Problem statement — Your response should be the complete listing, returned exactly as written.

Recorded information —
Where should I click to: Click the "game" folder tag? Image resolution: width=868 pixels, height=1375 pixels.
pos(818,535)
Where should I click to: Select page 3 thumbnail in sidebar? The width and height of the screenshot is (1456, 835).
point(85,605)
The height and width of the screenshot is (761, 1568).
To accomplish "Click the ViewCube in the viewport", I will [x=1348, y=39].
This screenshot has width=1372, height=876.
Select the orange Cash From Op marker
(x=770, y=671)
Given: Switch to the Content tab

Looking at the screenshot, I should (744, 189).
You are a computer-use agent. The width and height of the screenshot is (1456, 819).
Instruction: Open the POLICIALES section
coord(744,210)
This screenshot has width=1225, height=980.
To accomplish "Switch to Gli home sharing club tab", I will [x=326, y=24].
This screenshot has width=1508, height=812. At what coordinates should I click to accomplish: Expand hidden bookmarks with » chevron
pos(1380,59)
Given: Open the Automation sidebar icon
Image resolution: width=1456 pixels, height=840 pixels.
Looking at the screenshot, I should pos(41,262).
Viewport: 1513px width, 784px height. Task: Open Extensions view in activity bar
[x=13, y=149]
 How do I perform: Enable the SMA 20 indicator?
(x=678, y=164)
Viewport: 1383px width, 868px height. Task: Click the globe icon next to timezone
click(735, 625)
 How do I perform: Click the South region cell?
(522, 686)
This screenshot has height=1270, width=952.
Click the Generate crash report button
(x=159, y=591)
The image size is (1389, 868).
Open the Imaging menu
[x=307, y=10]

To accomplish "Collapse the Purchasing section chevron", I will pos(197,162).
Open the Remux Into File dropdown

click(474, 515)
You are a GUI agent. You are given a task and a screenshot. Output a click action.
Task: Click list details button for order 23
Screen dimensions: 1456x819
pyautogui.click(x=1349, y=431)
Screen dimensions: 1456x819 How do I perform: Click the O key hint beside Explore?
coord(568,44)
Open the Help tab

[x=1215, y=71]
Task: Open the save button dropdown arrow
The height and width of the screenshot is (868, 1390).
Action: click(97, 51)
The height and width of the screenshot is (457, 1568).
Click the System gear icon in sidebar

Result for this exercise —
Where should I click to: Click the "game" folder tag? Image resolution: width=868 pixels, height=1375 pixels.
pos(818,535)
Where should I click to: Select page 3 thumbnail in sidebar? The width and height of the screenshot is (1456, 835).
point(85,605)
The height and width of the screenshot is (761, 1568).
To accomplish "Click the ViewCube in the viewport", I will [x=1348, y=39].
This screenshot has width=1372, height=876.
Select the orange Cash From Op marker
(x=770, y=671)
Given: Switch to the Content tab

Looking at the screenshot, I should (744, 189).
You are a computer-use agent. The width and height of the screenshot is (1456, 819).
Instruction: Open the POLICIALES section
coord(744,210)
This screenshot has width=1225, height=980.
To accomplish "Switch to Gli home sharing club tab", I will [x=326, y=24].
This screenshot has width=1508, height=812. At what coordinates should I click to accomplish: Expand hidden bookmarks with » chevron
pos(1380,59)
Given: Open the Automation sidebar icon
Image resolution: width=1456 pixels, height=840 pixels.
Looking at the screenshot, I should pos(41,262).
Viewport: 1513px width, 784px height. Task: Open Extensions view in activity bar
[x=13, y=149]
 How do I perform: Enable the SMA 20 indicator?
(x=678, y=164)
Viewport: 1383px width, 868px height. Task: Click the globe icon next to timezone
click(735, 625)
 How do I perform: Click the South region cell?
(522, 686)
This screenshot has height=1270, width=952.
Click the Generate crash report button
(x=159, y=591)
The image size is (1389, 868).
Open the Imaging menu
[x=307, y=10]

To accomplish "Collapse the Purchasing section chevron", I will pos(197,162).
Open the Remux Into File dropdown

click(474, 515)
You are a GUI agent. You are given a task and a screenshot. Output a click action.
Task: Click list details button for order 23
Screen dimensions: 1456x819
pyautogui.click(x=1349, y=431)
Screen dimensions: 1456x819 How do I perform: Click the O key hint beside Explore?
coord(568,44)
Open the Help tab

[x=1215, y=71]
Task: Open the save button dropdown arrow
The height and width of the screenshot is (868, 1390).
Action: click(97, 51)
The height and width of the screenshot is (457, 1568).
Click the System gear icon in sidebar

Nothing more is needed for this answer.